=== Provided data ===

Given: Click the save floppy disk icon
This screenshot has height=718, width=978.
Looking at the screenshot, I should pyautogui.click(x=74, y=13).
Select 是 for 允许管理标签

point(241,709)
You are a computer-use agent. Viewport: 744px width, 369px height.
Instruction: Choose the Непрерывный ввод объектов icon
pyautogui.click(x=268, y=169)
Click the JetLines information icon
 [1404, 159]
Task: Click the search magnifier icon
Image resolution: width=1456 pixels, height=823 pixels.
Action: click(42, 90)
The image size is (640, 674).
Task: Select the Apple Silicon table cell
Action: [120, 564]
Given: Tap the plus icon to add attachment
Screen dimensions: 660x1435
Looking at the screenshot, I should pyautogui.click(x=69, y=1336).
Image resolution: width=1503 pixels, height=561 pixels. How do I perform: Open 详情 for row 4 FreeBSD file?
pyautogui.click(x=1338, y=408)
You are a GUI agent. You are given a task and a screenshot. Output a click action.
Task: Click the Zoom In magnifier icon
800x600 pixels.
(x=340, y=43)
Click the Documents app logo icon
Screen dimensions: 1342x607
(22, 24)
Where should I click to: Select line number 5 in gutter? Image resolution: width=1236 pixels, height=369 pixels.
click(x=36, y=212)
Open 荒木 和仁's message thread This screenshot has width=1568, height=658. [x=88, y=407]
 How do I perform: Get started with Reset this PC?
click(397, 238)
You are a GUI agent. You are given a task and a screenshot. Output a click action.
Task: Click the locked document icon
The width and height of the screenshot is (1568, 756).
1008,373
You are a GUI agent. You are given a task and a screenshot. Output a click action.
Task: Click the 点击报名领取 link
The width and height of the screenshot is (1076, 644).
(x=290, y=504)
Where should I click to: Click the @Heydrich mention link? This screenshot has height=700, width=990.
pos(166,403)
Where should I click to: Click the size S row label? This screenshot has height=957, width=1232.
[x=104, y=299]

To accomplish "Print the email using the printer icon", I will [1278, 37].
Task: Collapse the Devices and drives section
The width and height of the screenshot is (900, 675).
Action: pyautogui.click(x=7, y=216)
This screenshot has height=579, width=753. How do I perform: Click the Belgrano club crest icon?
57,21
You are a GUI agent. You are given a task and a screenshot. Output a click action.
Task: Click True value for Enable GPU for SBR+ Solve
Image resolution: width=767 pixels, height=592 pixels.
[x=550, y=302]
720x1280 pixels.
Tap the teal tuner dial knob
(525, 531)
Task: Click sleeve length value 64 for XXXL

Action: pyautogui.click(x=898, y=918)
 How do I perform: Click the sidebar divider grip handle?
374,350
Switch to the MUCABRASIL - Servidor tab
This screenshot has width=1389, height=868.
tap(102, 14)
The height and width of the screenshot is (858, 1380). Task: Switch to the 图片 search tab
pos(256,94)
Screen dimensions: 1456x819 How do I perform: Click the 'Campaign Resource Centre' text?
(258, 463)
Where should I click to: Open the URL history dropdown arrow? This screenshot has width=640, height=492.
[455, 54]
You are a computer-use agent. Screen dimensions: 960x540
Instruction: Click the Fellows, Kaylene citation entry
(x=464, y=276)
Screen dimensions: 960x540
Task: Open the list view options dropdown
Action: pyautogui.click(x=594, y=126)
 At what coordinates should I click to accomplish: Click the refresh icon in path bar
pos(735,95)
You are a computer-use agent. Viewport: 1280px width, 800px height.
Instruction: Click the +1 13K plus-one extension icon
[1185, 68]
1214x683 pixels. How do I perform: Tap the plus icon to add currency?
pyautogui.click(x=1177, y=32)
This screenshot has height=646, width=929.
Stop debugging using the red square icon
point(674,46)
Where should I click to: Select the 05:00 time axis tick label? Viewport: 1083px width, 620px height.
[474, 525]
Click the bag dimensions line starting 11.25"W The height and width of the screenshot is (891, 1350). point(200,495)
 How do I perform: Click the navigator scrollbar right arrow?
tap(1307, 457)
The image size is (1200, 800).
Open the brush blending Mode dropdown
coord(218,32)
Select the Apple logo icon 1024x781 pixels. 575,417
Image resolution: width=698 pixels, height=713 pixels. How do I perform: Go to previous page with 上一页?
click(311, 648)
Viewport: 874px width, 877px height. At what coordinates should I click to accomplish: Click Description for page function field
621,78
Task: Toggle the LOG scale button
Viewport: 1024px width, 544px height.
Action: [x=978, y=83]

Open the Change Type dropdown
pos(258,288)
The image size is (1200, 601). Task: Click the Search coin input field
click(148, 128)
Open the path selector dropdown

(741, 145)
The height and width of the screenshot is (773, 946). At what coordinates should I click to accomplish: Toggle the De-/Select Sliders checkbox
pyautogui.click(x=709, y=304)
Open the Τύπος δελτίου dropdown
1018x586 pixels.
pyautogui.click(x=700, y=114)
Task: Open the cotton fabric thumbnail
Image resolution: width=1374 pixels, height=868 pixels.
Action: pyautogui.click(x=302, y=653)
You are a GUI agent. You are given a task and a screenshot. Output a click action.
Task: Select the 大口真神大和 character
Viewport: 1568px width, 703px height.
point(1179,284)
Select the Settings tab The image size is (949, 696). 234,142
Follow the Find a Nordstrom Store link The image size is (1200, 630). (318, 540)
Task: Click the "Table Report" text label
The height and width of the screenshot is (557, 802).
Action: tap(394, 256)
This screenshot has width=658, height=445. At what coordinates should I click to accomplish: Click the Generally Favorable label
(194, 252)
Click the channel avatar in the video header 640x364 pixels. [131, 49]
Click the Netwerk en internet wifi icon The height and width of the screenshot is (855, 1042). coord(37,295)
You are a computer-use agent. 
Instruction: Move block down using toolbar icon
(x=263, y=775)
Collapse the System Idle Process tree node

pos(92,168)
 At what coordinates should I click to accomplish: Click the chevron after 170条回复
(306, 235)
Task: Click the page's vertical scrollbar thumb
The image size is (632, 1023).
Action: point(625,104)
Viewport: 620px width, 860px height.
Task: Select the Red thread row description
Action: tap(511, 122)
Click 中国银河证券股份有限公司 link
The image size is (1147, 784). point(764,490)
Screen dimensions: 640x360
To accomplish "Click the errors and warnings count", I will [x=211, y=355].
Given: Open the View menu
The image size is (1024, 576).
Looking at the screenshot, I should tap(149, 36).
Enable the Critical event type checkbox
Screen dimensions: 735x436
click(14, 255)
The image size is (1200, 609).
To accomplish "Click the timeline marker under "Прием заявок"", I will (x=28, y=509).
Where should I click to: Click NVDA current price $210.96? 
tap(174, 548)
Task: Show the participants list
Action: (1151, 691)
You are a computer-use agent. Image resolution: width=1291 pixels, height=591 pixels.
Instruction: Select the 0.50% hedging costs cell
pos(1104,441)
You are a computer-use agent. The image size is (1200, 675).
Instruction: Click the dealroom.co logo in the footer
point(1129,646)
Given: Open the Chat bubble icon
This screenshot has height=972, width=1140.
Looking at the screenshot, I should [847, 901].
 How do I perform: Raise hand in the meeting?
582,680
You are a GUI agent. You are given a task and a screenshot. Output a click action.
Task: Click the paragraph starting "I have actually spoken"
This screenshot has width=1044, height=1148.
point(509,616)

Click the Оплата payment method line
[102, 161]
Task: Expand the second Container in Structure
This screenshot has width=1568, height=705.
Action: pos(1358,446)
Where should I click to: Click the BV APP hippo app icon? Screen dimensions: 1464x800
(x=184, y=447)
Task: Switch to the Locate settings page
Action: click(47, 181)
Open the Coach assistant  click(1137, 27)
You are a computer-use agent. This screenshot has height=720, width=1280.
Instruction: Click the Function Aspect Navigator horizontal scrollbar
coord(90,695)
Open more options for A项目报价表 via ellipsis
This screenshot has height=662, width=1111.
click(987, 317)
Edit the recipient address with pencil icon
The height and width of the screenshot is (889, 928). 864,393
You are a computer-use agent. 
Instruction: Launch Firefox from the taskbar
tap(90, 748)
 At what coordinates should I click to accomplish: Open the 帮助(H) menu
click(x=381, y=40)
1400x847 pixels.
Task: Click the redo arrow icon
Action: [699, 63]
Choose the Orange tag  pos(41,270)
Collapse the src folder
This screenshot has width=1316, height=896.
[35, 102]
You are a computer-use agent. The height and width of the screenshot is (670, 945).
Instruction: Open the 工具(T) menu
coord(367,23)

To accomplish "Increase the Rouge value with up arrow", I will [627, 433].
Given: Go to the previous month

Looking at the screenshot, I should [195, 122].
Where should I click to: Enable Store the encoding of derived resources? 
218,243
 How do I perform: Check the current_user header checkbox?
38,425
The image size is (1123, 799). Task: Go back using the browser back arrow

===

### Directions for this task
The required answer is each line of the data in which the word "magnifier" appears.

### Solved exercise
Task: Click the search magnifier icon
Task: Click the Zoom In magnifier icon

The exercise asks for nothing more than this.